Creating Self-Hosted Azure DevOps Agents with Azure Container App Jobs and Managed Identity

Using container app jobs for self-hosted Azure DevOps agents allows for more control over what is running on your DevOps agents. Both VMSS and the newer managed DevOps pools give you the option to run agents on your own virtual network which is excellent for securing network traffic but if you also need to have control what is running on them then configuring the agents with docker in a container app job is a good option. You also have the added security of Defender for containers integration to ensure you can keep your images secure.

One of the downsides to container apps/jobs as agents until recently has been the requirement to use a PAT token to authenticate with an Azure DevOps agent pool. PAT is not ideal as the token can be exposed, can expire and is just all round vulnerable to cyberattacks. If an attacker gets their hands on your PAT token then your at risk of unauthorized access to your source code, pipelines and and ultimately your cloud infrastructure resources.

Microsoft have also recently annouced that they are distancing themselves from PAT in Azure DevOps: Reducing personal access token (PAT) usage across Azure DevOps

We can now remove this risk by configuring system-assigned managed identity on a container app job to run as an Azure DevOps agent.

So lets get started:

Pre-requisites

Install Windows Subsystem for Linux (WSL) and install Docker desktop or the Docker engine directly in WSL to be able to build your image.
Deploy a virtual network and subnet in Azure for the container app environment (if using your own vnet).
Deploy an Azure container registry.

Dockerfile

First we need to build our dockerfile to use as an Azure DevOps agent. For this I recommend using the dockerfile which uses the ‘python:3-alpine’ OS that is documented by Microsoft in this article: Run a self-hosted agent in Docker - Azure Pipelines

FROM python:3-alpine
ENV TARGETARCH="linux-musl-x64"

# Another option:
# FROM arm64v8/alpine
# ENV TARGETARCH="linux-musl-arm64"

> **Recorded information**:
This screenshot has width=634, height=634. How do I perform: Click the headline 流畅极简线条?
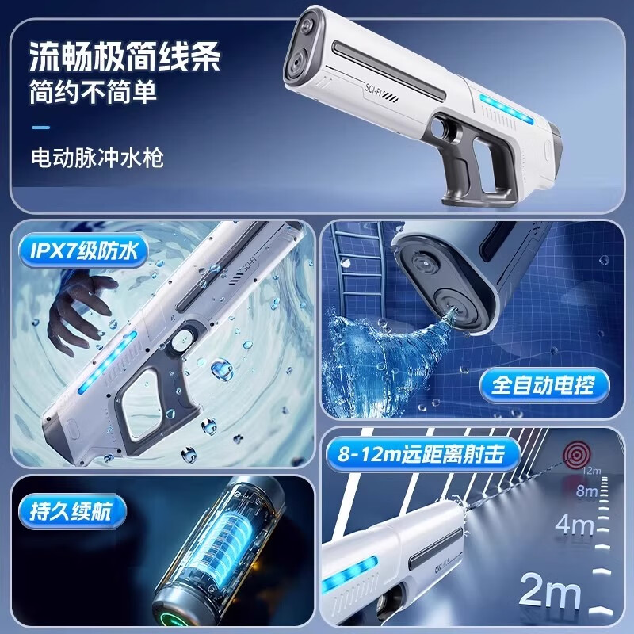click(124, 55)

> **Task to complete**: Resume the guide on running self-hosted Azure DevOps agents in Azure Container App Jobs from the point where it stops. The material comes from a different source than the text about self-hosted Azure DevOps agents.

> **Exercise result**:
RUN apk update && \
  apk upgrade && \
  apk add bash curl gcc git icu-libs jq musl-dev python3-dev libffi-dev openssl-dev cargo make

# Install Azure CLI
RUN pip install --upgrade pip
RUN pip install azure-cli

WORKDIR /azp/

COPY ./start.sh ./
RUN chmod +x ./start.sh

RUN adduser -D agent
RUN chown agent ./
USER agent

# Another option is to run the agent as root.
# ENV AGENT_ALLOW_RUNASROOT="true"

ENTRYPOINT [ "./start.sh" ]

Next we need to configure the start.sh file. The start.sh file in the Microsoft documentation uses a service principal to configure the $AZP_TOKEN value but this requires that you store a client secret somewhere. Since Azure DevOps supports adding managed identities as users then I have configured the file as follows:

Configure $AZP_TOKEN to use managed identity instead of using a service principal or PAT token.
Configure $AZP_PLACEHOLDER cleanup to keep the placeholder configuration if ‘$AZP_PLACEHOLDER = 1’ is present which is required for KEDA scaling.

Note: for those of you wondering, the ‘APPLICATION_ID’ is the ID refers to the Azure DevOps app registration from Microsofts own tenant.

#!/bin/bash
set -e

if [ -z "$AZP_URL" ]; then
  echo 1>&2 "error: missing AZP_URL environment variable"
  exit 1
fi

IDENTITY_HEADER="$IDENTITY_HEADER"
IDENTITY_ENDPOINT="$IDENTITY_ENDPOINT"
APPLICATION_ID="499b84ac-1321-427f-aa17-267ca6975798"

response=$(curl -s -X GET -H "X-IDENTITY-HEADER: $IDENTITY_HEADER" "$IDENTITY_ENDPOINT?resource=$APPLICATION_ID&api-version=2019-08-01")
AZP_TOKEN=$(echo "$response" | jq -r '.access_token')

if [ -z "$AZP_TOKEN_FILE" ]; then
  if [ -z "$AZP_TOKEN" ]; then
    echo 1>&2 "error: missing AZP_TOKEN environment variable"
    exit 1
  fi
  AZP_TOKEN_FILE=/azp/.token
  echo -n $AZP_TOKEN > "$AZP_TOKEN_FILE"
fi

unset AZP_TOKEN

if [ -n "$AZP_WORK" ]; then
  mkdir -p "$AZP_WORK"
fi

export AGENT_ALLOW_RUNASROOT="1"

cleanup() {
  if [ -e config.sh ]; then
    if [ -z "$AZP_PLACEHOLDER" ]; then
      print_header "Cleanup. Removing Azure Pipelines agent..."
      
      # If the agent has some running jobs, the configuration removal process will fail.
      # So, give it some time to finish the job.
      while true; do
        ./config.sh remove --unattended --auth PAT --token $(cat "$AZP_TOKEN_FILE") && break
        echo "Retrying in 30 seconds..."
        sleep 30
      done
    else
      print_header "Cleanup skipped as Agent is marked as a placeholder... this option should be removed if Azure DevOps allows queueing to empty Agent Pools."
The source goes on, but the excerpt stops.